TO DO: Among the entries below, find each line holding "above" and return it.

INFORMATION PROVIDED:

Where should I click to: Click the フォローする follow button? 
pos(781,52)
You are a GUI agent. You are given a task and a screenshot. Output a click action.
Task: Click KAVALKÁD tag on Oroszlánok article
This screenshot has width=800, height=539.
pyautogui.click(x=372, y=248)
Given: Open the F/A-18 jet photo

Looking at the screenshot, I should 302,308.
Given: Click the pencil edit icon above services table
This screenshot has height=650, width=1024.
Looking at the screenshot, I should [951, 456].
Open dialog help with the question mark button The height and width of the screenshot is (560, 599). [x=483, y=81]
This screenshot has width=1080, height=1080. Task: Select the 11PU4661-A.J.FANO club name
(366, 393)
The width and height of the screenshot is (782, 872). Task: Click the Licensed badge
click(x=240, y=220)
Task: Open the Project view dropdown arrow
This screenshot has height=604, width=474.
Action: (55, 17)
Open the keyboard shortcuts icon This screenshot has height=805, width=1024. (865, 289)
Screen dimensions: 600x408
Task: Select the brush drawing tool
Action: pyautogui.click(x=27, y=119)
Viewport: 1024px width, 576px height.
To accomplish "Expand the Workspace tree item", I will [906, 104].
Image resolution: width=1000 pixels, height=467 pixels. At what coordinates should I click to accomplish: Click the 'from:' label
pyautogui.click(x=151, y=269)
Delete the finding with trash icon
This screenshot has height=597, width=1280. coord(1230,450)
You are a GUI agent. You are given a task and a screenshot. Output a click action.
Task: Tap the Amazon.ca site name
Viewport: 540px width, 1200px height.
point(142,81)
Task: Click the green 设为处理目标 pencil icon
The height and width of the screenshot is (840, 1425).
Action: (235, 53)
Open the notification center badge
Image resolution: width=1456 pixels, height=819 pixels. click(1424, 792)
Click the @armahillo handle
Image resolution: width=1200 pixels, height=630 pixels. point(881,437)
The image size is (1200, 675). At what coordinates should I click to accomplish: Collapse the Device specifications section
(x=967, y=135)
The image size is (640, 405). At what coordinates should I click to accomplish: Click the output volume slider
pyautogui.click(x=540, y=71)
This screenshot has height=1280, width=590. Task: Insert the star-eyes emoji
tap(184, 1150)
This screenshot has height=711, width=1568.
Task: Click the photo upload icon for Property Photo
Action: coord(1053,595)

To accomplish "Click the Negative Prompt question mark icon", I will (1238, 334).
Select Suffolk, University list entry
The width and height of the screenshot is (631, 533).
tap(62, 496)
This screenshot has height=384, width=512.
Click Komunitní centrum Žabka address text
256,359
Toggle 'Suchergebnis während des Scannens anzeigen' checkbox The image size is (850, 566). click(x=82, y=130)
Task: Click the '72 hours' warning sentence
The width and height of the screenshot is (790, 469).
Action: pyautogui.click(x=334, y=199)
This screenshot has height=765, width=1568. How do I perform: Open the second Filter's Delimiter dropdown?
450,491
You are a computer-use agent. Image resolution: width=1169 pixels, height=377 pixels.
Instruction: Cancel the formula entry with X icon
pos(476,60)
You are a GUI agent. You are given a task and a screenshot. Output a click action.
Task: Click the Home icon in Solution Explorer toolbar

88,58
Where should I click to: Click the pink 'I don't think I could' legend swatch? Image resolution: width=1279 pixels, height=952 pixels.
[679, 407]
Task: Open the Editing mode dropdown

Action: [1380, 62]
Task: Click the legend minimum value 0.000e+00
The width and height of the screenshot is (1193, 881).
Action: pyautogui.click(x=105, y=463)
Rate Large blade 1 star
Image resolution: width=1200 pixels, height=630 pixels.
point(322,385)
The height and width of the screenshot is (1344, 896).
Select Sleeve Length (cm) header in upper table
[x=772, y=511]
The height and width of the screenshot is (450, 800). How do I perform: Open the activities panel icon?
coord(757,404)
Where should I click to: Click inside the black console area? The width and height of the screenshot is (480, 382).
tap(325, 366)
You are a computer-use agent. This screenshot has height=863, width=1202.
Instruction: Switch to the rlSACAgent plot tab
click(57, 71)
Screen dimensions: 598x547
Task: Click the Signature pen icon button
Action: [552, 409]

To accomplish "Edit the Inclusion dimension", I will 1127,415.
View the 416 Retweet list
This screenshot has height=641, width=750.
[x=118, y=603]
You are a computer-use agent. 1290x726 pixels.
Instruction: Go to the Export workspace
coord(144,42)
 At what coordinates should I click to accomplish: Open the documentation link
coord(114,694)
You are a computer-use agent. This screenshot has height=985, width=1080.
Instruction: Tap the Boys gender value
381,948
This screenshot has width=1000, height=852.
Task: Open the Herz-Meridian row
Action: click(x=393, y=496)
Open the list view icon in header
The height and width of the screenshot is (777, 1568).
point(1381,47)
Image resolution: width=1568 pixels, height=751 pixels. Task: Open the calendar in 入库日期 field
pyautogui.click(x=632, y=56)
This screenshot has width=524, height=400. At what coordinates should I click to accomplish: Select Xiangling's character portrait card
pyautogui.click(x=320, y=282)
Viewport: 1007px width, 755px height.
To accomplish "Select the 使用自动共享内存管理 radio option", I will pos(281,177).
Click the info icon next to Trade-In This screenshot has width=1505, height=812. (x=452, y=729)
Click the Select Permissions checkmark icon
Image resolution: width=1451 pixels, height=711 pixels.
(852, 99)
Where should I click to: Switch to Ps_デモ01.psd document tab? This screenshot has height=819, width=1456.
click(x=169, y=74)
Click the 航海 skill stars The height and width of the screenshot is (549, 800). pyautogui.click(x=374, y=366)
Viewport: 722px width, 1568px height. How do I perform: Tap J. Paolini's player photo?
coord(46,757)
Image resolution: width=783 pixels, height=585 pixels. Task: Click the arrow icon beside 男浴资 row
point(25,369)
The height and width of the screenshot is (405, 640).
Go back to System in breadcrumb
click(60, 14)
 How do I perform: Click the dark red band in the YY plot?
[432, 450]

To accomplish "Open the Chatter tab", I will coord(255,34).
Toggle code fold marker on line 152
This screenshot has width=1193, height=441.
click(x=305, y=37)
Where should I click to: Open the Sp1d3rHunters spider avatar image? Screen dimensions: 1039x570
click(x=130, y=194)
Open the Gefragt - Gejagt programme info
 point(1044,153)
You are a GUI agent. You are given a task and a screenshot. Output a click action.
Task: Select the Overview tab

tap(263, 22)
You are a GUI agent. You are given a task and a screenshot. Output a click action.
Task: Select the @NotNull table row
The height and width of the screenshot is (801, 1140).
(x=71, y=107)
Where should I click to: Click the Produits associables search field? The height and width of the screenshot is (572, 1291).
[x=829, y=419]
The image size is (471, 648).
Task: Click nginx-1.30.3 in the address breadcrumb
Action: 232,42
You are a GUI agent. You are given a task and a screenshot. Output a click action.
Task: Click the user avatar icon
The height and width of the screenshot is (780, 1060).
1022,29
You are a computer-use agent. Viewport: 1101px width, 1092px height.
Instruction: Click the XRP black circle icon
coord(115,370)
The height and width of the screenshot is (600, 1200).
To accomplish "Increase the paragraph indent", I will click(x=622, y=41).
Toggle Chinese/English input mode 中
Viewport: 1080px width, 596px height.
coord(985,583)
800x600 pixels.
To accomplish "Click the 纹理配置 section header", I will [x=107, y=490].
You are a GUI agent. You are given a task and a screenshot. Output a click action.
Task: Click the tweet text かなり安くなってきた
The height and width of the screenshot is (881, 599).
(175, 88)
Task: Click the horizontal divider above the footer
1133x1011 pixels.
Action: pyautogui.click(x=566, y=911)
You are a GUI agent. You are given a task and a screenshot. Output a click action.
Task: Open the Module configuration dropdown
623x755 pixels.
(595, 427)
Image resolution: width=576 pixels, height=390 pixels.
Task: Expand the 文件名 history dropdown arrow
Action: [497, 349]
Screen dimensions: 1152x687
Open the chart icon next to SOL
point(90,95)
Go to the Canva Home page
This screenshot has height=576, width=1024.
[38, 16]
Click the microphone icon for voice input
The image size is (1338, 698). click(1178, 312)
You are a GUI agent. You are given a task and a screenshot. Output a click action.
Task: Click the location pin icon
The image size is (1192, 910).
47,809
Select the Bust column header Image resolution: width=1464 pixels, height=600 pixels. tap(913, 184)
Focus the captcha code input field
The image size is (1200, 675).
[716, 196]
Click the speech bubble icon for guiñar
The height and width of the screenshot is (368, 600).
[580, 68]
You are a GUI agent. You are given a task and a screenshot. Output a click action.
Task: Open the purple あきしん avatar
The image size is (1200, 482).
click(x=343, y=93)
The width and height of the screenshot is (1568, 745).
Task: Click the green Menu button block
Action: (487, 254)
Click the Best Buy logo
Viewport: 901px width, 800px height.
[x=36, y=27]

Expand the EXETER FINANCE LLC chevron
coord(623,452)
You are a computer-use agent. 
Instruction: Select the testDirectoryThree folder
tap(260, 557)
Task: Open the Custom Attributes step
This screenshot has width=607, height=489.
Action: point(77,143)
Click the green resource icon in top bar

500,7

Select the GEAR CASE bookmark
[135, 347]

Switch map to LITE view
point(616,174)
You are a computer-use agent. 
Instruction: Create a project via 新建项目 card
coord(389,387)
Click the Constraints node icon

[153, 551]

TASK OUTPUT:
Given: Click the pencil edit icon above services table
Task: Click the horizontal divider above the footer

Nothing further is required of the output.